Williams is the principal investigator on a five-year, $2.7 million award that marks the third round of funding for his lab’s research into monocyte and macrophage cells, which play important roles as part of the body’s immunological response.

One of the lead researchers in the Williams’ lab, Research Associate Professor of Biology Tricia Burdo, is the principal investigator on another NIH/NINDS award of $1.9 million over five years. That grant will fund a study of the role of the body’s immune response in a debilitating form of nerve damage suffered by people living with HIV.

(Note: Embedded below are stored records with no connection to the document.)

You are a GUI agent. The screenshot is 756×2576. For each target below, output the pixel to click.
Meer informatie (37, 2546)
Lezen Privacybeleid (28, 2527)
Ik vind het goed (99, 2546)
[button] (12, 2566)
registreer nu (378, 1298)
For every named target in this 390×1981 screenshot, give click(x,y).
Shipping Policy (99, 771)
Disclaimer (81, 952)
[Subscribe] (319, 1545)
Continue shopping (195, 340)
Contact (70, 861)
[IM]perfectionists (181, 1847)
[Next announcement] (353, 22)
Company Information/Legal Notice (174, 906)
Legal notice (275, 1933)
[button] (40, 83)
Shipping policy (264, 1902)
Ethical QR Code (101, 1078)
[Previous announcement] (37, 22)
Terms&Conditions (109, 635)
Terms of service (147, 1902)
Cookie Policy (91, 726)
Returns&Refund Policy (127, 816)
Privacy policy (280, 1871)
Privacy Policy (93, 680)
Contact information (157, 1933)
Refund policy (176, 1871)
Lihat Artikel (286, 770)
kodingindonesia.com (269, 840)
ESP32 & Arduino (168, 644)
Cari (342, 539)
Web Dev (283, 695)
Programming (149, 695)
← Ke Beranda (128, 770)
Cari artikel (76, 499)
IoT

Williams and his research team have linked the activity of macrophage and monocyte cells to the presence of debilitating conditions like dementia, cardiovascular disease and peripheral neuropathy, which strike patients living with HIV or AIDS even though they have effectively muted the virus with drug therapies.

The $2.7 million grant will support the Williams lab’s efforts to define the cell types in the brain that contribute to an HIV “viral reservoir,” which effectively harbors the virus even if it is almost undetectable in patients taking anti-retroviral therapy (ART) drugs.

Working with researchers at the University of California at San Francisco, the team will test the pairing of traditional ART drugs with and a new, orally administered form of a drug that specifically targets infected monocytes and macrophages. It would be the first time researchers have paired another drug with traditional ART in an effort to target the macrophage reservoir of HIV.

Burdo’s project will study the progression of peripheral neuropathy, which afflicts nearly seven out of 10 people living with HIV. Burdo said it’s important to pinpoint early and advanced stages of neuropathy with biomarkers, and explore potential drug therapies that could stop or slow the disease.